[Work required]: State the number of lines in the following data that include the word "computer", with no other text.

Start of Data for this task

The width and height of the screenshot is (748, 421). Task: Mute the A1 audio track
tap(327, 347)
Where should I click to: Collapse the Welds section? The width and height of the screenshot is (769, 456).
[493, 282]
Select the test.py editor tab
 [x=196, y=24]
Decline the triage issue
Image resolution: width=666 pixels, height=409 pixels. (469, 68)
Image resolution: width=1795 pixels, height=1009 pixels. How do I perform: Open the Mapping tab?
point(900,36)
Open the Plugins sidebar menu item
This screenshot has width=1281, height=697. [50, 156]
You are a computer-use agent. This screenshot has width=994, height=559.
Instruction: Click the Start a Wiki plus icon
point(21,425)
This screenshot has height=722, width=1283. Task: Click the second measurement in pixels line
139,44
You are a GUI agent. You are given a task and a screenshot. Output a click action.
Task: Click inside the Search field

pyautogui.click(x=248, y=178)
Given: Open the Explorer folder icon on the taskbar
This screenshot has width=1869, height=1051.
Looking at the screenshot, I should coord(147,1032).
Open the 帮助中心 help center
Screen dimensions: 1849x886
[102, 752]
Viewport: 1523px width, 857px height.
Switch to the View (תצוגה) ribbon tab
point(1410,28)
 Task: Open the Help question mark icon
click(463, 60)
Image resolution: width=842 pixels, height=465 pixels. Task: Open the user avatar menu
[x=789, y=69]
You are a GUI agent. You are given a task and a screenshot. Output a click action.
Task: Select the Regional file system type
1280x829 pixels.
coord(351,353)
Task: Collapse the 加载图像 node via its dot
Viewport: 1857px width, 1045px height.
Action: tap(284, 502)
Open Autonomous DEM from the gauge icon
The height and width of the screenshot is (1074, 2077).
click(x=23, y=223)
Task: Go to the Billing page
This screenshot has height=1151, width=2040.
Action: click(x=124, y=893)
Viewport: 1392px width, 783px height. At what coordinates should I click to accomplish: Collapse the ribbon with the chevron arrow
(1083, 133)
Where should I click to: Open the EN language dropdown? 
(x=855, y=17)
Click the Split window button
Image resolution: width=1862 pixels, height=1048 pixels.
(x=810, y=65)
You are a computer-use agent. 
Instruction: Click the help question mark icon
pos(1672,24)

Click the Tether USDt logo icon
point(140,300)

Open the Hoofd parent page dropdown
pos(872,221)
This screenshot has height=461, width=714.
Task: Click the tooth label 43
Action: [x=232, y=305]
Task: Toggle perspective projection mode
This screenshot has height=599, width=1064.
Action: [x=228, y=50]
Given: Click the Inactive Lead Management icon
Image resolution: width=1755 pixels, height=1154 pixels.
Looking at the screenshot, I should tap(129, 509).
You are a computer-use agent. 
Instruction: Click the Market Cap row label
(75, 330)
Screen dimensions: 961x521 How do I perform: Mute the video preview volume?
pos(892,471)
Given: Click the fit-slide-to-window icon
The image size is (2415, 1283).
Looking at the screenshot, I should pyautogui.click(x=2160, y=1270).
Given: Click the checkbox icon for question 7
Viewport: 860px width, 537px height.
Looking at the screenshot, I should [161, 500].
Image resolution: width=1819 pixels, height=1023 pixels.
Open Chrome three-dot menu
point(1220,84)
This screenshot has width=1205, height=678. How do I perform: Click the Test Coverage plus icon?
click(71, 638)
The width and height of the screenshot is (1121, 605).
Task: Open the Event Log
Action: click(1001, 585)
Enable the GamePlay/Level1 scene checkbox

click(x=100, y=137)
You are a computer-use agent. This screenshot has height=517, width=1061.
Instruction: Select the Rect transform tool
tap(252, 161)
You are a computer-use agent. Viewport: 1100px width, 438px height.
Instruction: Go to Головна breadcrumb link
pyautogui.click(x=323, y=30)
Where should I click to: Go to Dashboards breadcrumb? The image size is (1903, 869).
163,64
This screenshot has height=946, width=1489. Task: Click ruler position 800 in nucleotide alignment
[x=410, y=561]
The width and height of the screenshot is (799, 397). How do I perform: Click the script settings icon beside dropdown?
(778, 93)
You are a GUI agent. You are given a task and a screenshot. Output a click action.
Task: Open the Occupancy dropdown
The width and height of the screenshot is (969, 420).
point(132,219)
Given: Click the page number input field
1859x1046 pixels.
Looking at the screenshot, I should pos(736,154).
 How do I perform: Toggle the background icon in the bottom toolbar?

End of Data for this task

[Expected answer]: 5